GIVEN TEXT START
Python ★ 21 updated 28d ago

A lightweight CPU-only classifier that cuts AI API costs in agentic coding workflows by routing simple decisions (read file, run tests, apply patch) to a local 30ms model instead of calling a cloud language model, only escalating when real reasoning is needed.

Pythonscikit-learnsetup: moderatecomplexity 3/5

busyBee-cpu is a small Python tool that reduces how often an AI language model needs to be called while an AI agent is running tasks. The core insight is that many steps in an agent's work are obvious and mechanical: before editing a file, you need to read it first; after making a change, you should run the tests. These decisions do not require any real thinking, yet a typical agent setup calls the language model to make them anyway, which wastes time and money.

The tool trains a lightweight classifier that runs on ordinary CPU hardware and handles these repetitive routing decisions on its own. When the agent reaches a decision point, the classifier picks from four possible next actions: read a file, run tests, apply a patch, or escalate to the language model for actual reasoning. The escalate option is the safety valve; if the classifier is not confident or the situation is genuinely complex, it hands off to the language model. The classifier itself takes about 30 milliseconds to respond and never calls any external API.
GIVEN TEXT END
**TASK SET**
1. Could you copy the busyBee-cpu description word for word, from "Pythonscikit-learnsetup: moderatecomplexity 3/5" to "time and money."?
2. Will you proceed with the busyBee-cpu description, going on from its final sentence?
DATA TO EXAMINE START
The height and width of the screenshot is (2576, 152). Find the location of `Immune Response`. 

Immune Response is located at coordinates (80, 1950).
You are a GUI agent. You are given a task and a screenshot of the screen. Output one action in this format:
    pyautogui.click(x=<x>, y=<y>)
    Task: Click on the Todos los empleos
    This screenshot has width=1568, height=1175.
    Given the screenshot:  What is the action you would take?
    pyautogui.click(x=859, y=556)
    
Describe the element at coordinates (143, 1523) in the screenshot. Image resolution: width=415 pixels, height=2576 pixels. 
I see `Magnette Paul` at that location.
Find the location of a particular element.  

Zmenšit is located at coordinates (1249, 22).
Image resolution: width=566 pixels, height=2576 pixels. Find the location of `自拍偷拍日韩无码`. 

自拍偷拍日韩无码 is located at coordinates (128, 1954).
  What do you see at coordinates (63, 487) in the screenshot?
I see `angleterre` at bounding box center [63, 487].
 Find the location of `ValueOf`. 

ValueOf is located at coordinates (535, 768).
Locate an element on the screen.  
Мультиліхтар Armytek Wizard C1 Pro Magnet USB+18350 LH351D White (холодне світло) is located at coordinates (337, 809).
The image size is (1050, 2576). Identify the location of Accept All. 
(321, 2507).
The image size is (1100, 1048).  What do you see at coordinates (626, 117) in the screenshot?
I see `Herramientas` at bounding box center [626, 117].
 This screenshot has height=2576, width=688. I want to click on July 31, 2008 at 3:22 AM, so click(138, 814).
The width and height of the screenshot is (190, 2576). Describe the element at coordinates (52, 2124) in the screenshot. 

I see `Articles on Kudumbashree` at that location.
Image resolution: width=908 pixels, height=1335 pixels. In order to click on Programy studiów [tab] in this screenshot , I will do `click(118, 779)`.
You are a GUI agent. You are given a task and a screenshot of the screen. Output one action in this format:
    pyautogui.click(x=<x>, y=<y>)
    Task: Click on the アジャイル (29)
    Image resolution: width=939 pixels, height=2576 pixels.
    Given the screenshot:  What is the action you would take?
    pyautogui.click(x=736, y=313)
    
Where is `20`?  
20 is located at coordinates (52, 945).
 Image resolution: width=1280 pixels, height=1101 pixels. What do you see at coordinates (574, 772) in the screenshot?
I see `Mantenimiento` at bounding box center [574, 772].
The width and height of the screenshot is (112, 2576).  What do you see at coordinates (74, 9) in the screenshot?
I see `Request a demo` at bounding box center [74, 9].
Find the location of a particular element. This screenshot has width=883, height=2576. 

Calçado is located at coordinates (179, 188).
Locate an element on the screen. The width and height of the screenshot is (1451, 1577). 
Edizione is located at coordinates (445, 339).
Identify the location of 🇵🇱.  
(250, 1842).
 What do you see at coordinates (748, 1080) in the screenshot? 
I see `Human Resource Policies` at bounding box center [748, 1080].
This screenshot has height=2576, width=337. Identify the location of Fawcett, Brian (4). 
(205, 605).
DATA TO EXAMINE END
**RESPONSES TO THE TASKS**
1.
Pythonscikit-learnsetup: moderatecomplexity 3/5

busyBee-cpu is a small Python tool that reduces how often an AI language model needs to be called while an AI agent is running tasks. The core insight is that many steps in an agent's work are obvious and mechanical: before editing a file, you need to read it first; after making a change, you should run the tests. These decisions do not require any real thinking, yet a typical agent setup calls the language model to make them anyway, which wastes time and money.

2.
The classifier is built from an ensemble of three simple statistical models (SGD, Naive Bayes, and Logistic Regression) voting together. It was trained on 819 examples and evaluated on about 12,000 real-world software engineering problems it had never seen, achieving 96.4% accuracy in choosing the correct next action. The project reports a score of 20 out of 20 on a separate set of real-world agent scenarios.

The primary integration target described in the README is HermesAgent-20, an AI agent framework. The adapter makes the classifier look like a standard language model endpoint so the agent system treats it as just another model provider, but internally it runs local Python classifiers instead of calling a cloud API.

Setup involves cloning the repository, installing Python dependencies, training a model with a provided command, and starting a local server. The project is released under an MIT license.